As to why imagination and creative thinking are so important we can listen to one of the geniuses of our Time, Albert Einstein who said imagination is more important than knowledge.  

In reading Creativity and its Cultivation another section caught my attention about why imagination is more important in education than knowledge. In a discussion about what makes man a higher species in evolution Edmund Sinnot offers this thought:
  "There is an important element that must be added to this concept of the human mind, particularly if we consider its creativeness. The complexity of mans' psychological patterns have enriched his mental life, but something else has been acquired in his upward progress. Gaining power to accumulate experience was not enough to make him truly man.  Another quality was necessary-the gift of imagination.   This is perhaps mans most distinctive trait, for it makes possible his creativeness."

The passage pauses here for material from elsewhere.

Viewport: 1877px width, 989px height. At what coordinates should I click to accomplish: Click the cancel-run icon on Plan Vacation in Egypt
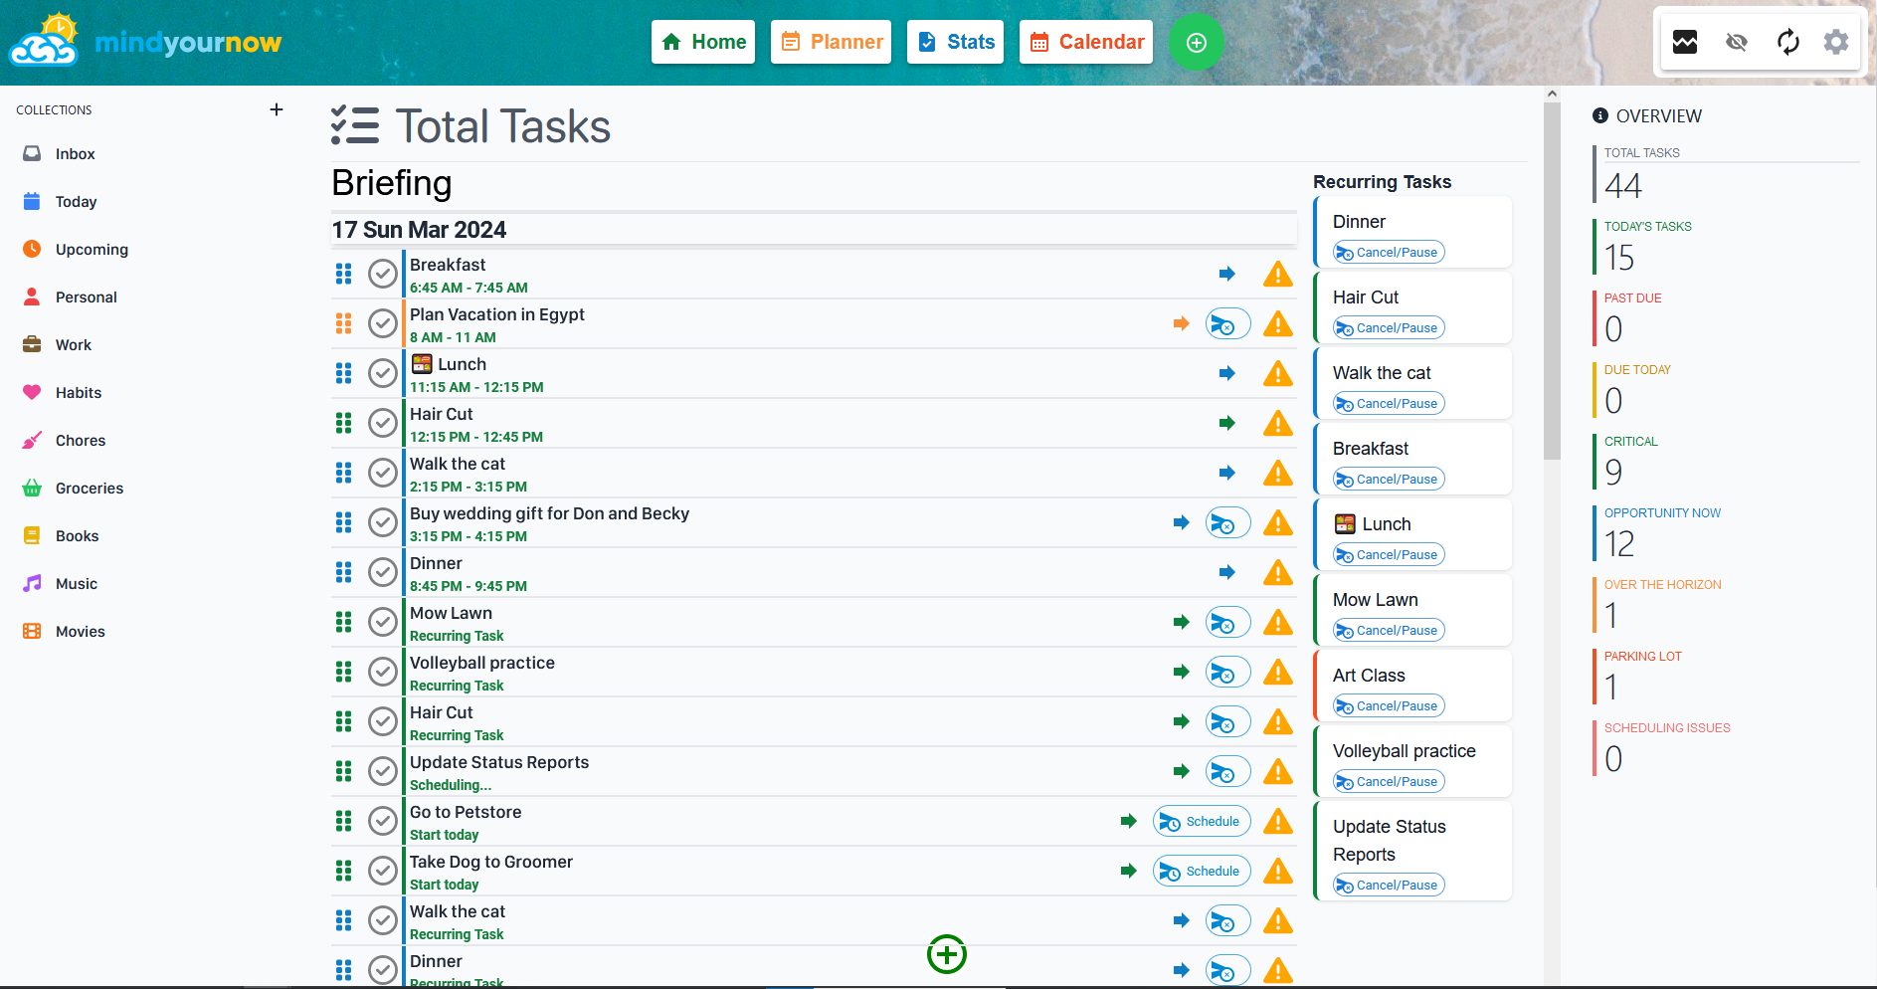(x=1226, y=323)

"To achieve his goals, to satisfy the pattern of desires, that arise in him from interaction between his wide genetic capacity and the increasing complexities of his environment would not have been enough to account for tremendous acceleration mans progress since he became man. Sometimes human achievement is stalled, because of a missing element.  Sooner or later there was born in someones mind an new idea which provided the missing element.  So must have come the use of fire and the bow, communication by written symbols, the invention of the wheel, and the domestication of animals.  These were not of sudden origin, but the product of many minds:but they were all novelties that could not have appeared unless someone who could imagine a situation never yet experienced, who could picture in his mind something he had not seen"
This seems a very complex way of saying why imagination is more important than the acquisition of knowledge..but consider this fact knowledge and facts change, they are not static.
My Mother, now 100, told me question facts,"once all
my texts said the atom could not be split"
 My Mother once told me never believe everything that is written or in you text books...when she was child the books said the atom could not and never would be split. Of course things change as Hiroshima and Nagasaki would prove unfortunately.  But it did teach me early on my Mother was right, always question facts and data.  It was my imagination that would drive my creativity.  It is the way I taught children in my art classroom, the creative process.
 We worked on building their imaginations and learned by problem solving with a hands on approach.  Now education is beginning to follow the arts and institute experiential creative problem solving across the curriculum.  The arts have always been the birth place of creativity, it is where the mind is free, without rules or limit, to wander, to imagine, to see what is not yet seen!